Composer Michael Giacchino has made waves with his music for years — building a resume filled with memorable TV shows and blockbuster movies.
Even if you do not recognize his name right away, your ears would more likely recognize his work almost immediately. For instance, Giacchino was responsible for the dramatic and captivating musical scores featured throughout each season of the J.J. Abrams hit TV series Alias and Lost.
On the big screen, he has also scored quite a few hit movies — including Pixar classics (The Incredibles, Up, Ratatouille, Inside Out) and popular franchise installments (Jurassic World, Mission: Impossible – Ghost Protocol, and Dawn of the Planet of the Apes.)
In recent years, Michael Giacchino has continued to add hit movie after hit movie to his growing resume of cinematic scores. For instance, he delivered the emotional roller coaster of melodies that moved audiences while watching the Disney hit movie Zootopia and has frequently collaborated with J.J. Abrams on big-screen projects including Star Trek and Star Trek Into Darkness.

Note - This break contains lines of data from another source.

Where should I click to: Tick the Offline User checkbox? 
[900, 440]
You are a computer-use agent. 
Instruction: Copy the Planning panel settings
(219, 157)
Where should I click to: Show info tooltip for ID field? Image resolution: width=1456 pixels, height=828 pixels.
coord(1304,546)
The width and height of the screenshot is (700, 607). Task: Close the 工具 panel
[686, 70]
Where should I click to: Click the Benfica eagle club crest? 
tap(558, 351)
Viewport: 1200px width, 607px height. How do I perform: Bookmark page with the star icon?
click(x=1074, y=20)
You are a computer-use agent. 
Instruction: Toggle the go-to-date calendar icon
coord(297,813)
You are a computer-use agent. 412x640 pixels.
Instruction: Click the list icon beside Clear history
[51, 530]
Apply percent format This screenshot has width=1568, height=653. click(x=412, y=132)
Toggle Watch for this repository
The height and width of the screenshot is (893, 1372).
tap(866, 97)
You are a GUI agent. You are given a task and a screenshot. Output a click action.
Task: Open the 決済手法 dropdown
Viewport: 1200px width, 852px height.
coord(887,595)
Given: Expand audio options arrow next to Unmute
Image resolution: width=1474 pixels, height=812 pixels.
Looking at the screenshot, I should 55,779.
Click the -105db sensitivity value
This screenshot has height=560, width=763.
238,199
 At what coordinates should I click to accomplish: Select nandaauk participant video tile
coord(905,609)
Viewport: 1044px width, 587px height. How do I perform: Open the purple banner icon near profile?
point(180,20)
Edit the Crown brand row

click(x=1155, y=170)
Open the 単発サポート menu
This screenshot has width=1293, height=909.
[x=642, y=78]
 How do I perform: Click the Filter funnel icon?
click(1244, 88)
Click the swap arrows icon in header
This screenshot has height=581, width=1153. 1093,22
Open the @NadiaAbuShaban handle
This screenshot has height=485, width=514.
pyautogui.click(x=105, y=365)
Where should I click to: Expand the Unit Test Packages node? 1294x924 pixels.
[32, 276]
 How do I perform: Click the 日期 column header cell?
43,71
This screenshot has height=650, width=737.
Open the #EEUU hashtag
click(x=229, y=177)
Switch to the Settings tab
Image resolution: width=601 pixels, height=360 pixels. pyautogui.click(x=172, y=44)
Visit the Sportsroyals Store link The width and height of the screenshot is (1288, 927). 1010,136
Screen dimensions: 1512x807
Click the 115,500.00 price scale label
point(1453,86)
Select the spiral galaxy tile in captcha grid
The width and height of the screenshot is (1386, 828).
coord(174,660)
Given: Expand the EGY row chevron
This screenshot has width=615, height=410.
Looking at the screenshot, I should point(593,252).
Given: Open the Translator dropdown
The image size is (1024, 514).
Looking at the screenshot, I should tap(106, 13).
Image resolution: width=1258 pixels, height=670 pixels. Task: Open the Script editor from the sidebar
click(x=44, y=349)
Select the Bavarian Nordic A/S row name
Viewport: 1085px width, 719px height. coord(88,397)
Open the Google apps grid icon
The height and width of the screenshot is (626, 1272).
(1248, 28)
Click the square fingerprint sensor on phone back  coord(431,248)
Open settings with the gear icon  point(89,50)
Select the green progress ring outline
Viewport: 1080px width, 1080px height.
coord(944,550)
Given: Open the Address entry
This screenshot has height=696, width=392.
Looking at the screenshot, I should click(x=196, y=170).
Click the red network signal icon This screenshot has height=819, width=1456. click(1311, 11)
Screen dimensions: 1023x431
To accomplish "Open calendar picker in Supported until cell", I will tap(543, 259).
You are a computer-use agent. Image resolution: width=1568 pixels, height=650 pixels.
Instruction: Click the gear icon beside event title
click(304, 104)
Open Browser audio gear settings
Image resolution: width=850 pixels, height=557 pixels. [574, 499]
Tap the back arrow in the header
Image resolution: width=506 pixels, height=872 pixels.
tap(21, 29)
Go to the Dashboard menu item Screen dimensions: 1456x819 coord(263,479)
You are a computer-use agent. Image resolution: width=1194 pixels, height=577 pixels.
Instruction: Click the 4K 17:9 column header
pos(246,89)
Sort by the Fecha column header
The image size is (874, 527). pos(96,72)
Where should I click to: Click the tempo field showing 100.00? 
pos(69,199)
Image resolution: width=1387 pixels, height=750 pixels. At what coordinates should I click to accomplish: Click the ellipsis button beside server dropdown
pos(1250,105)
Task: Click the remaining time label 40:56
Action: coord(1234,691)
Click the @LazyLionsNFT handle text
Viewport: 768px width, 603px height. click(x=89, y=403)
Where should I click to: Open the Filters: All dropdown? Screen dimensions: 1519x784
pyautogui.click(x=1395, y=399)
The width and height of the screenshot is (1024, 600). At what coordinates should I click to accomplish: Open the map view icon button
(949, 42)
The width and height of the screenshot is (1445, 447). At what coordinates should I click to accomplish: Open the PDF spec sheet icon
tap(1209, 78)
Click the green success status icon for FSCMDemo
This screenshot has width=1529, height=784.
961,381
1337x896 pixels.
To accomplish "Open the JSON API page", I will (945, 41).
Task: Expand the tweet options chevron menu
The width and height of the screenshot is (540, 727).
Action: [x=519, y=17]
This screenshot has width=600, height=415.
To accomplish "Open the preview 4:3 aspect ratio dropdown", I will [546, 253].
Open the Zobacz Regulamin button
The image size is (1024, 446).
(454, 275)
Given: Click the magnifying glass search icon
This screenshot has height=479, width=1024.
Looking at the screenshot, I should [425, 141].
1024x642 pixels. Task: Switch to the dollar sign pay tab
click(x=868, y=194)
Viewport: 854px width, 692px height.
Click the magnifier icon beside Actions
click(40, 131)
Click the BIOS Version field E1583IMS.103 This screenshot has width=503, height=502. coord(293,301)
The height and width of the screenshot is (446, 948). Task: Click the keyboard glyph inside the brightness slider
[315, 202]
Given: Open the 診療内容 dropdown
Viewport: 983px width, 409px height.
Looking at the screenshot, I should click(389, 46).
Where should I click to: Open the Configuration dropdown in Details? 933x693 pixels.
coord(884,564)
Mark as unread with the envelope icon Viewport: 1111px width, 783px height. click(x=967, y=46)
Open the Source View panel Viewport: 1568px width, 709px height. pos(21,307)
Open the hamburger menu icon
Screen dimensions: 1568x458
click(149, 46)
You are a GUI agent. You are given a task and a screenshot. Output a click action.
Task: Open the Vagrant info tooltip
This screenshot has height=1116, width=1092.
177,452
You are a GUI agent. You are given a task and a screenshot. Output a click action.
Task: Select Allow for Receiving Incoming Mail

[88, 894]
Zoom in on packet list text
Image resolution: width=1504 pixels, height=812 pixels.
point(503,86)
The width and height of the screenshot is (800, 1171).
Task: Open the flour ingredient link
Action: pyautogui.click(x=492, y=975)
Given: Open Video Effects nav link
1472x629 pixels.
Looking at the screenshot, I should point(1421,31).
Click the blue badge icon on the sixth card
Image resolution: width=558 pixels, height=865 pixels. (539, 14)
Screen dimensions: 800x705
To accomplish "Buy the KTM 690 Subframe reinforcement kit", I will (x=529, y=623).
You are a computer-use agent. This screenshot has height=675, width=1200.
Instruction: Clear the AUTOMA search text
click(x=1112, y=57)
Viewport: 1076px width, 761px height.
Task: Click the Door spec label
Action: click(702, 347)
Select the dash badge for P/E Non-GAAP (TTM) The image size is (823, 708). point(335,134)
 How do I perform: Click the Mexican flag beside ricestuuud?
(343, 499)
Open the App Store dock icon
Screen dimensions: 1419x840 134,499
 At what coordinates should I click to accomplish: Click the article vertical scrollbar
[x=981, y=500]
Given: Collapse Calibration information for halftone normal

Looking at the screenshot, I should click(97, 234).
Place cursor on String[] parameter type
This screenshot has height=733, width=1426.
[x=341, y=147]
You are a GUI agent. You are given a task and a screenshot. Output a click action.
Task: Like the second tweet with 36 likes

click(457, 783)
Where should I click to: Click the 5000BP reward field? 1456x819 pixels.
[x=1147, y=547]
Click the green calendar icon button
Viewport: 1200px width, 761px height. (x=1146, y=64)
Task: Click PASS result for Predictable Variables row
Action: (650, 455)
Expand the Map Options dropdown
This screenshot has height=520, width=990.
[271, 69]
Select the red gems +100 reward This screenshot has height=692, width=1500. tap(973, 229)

JJ Abrams & Michael Giacchino in Star Trek Live. A collaboration that started with Alias, 13 yrs ago. pic.twitter.com/27qhNkj5Y6
— Carl (@carlmans) May 30, 2014
However, perhaps one of the most impressive scores that he has written recently was for Rogue One: A Star Wars Story. The visual effects of Star Wars films have always been complemented well by solid performances and mesmerizing musical scores. However, when Giacchino came on board with Rogue One, he reportedly did not have very much time available to finish the project.
According to a November 2016 interview with Entertainment Weekly, Giacchino claims he essentially had a little more than a month to get it done.
“I mean we were literally planning a vacation when I got the call asking if I could come and talk to them about it. At the time, it left me with literally four and a half weeks to write. So it was one of those decisions where you’re like, okay, well… And I was talking to my brother about it. He goes, ‘Oh, come on. You’ve been writing this score since you were 10! You can do this.'”
Giacchino admitted that a four-week timeline was definitely not the ideal timeline to write and compose a cinematic music score, especially for a film catering to a fan base of epic proportions. To further complicate things, Michael Giacchino also made it known that he did not have a “team” to rely on with his compositions because he is usually Solo like Han (pun intended) when it comes to his work. Michael claimed that the actual schedule itself was still a major obstacle.
“I’m pretty good at focusing and getting down to business. I saw the film and I really, really, really enjoyed it, so there was no lack of ideas or inspiration, that’s for sure. The only worry the whole time for me was just the schedule. But I mapped it out and I thought, okay, if I do this much a day and I get this done that will leave me time to go back and improve if I need to before having to orchestrate.”
For the Star Wars fans who saw and praised Rogue One, it was clear that Michael Giacchino was the man for the job. He was skillfully able to honor the past foundation created by John Williams with yet a modernized touch that would cater to a new and growing generation of Star Wars fans and critics.
— Gaming Zone (@Gamersgamz) November 6, 2016
With his next project Spider-Man: Homecoming quickly approaching its highly anticipated theatrical debut, fans of the friendly neighborhood web-crawler should expect Giacchino to pay the same homage to the past while embracing the future.
— Michael Giacchino (@m_giacchino) May 19, 2017
Fans and critics will be able to experience Michael Giacchino’s score when Spider-Man: Homecoming swings into theaters in July.